Barronelle Stutzman est fleuriste à Richland, dans l’Etat de Washington. Cette septuagénaire, mère de huit enfants, est poursuivie par la justice pour avoir refusé à l’un de ses fidèles clients de composer les bouquets de mariage qu’il venait lui commander. Depuis, Rob a convolé avec son ami Curt. Barronelle, elle, s’est retrouvée au cour d’un long combat judiciaire. Déniant tout acte de discrimination, elle est récemment venue défendre sa position sur la chaîne de télévision Fox News, porte-voix de la droite conservatrice américaine. « A cause de ma ­relation avec Jésus-Christ, qui m’enseigne que le mariage est entre un homme et une femme, je ne pouvais pas servir Rob, a affirmé la commerçante, de confession baptiste. C’est une question de liberté. » Le juge ne l’a pas entendu ainsi. Il a estimé que le respect des croyances, garanti par la Constitution, n’entraînait pas forcément le respect des actions menées au nom de ces croyances.
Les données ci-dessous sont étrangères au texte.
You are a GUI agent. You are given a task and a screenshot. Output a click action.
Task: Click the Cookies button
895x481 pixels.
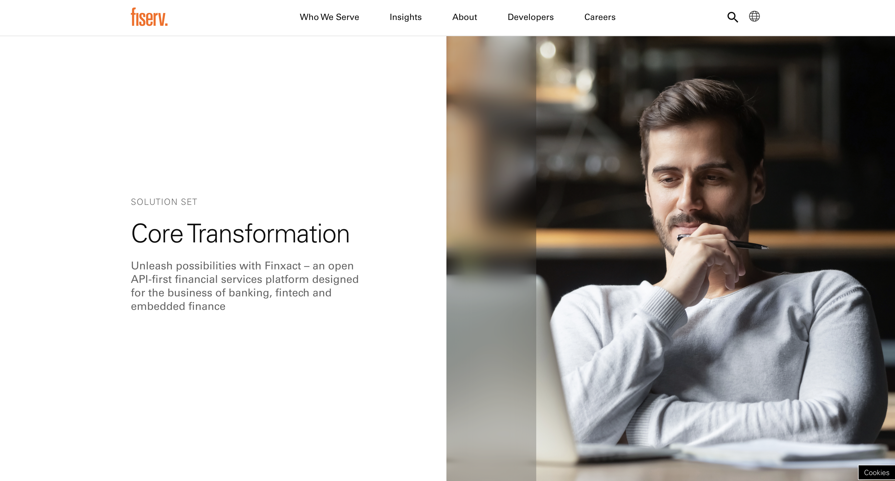click(876, 472)
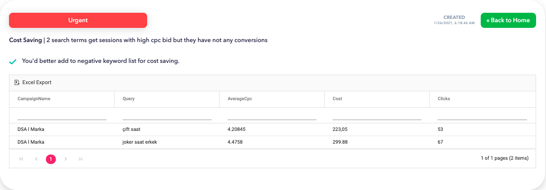The height and width of the screenshot is (190, 546).
Task: Sort by AverageCpc column header
Action: (x=239, y=99)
Barronelle Stutzman n’est pas un cas isolé. Commerçants, juges ou élus, ceux qui revendiquent leur opposition radicale au mariage gay le font le plus souvent au nom de leurs croyances religieuses. « Les cours de justice sont en train de mettre à bas une institution [le mariage] ordonnée par Dieu », a récemment déploré Roy Moore, le très pieux président de la cour suprême de l’Alabama. Pour tous ces opposants, l’heure est grave. En avril, la Cour suprême des Etats-Unis se saisira de ce sujet. Avant l’été, elle pourrait décider que, en vertu du 14e amendement qui prévoit « l’égale protection » des citoyens, l’union entre deux hommes ou entre deux femmes est un droit constitutionnel.

Les interdictions qui persistent dans 13 Etats américains sur 50 seraient alors balayées, ­parachevant une révolution sociétale menée à un train d’enfer. Alors que 6 Etats seulement autorisaient en 2011 le mariage gay, ils sont aujourd’hui ­37, qui hébergent les trois quarts des Américains.

« Combat d’arrière-garde  »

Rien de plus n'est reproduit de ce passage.